To show that we have arbitrary unions, we must show that given \(I\) as a set where we are given an open set \(A_i ∈ \bf{Op}_{?∩Y}\) for each \(i\) then their union \(⋃_{i∈I}A_i ∈ \bf{Op}_{?∩Y}\). We know that for every \(A_i\) there must be some corresponding \(B_i\) such that \(A_i = B_i ∩ Y\), so we can also write arbitrary unions of \(A_i\) as \(⋃_{i∈I}A_i = ⋃_{i∈I}(B_i ∩ Y) = (⋃_{i∈I}B_i) ∩ Y\). We know that \(⋃_{i∈I}B_i ∈ \bf{Op}\) because it has arbitrary unions, so \(⋃_{i∈I}A_i ∈ \bf{Op}_{?∩Y}\).

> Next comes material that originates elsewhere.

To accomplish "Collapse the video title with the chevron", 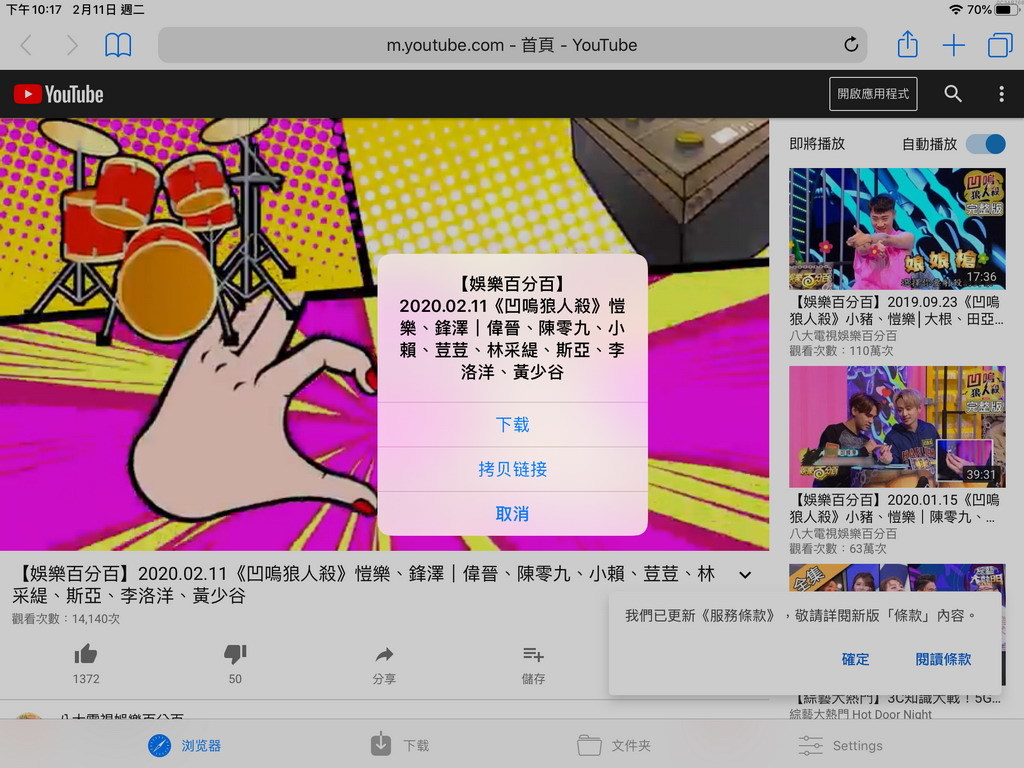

For part 3. we must show that for every \(B ∈ \bf{Op}\), the preimage \(f^{-1}(B) ∈ \bf{Op}_{?∩Y}\). Take any \(B\) that has no elements in common with \(Y\); the preimage will be ∅ ∈ \(\bf{Op}_{?∩Y}\). Otherwise the preimage \(f^{-1}(B)\) will be some open set \(A = B ∩ Y ∈ \bf{Op}_{?∩Y}\) that has all or a subset of the elements in \(B\).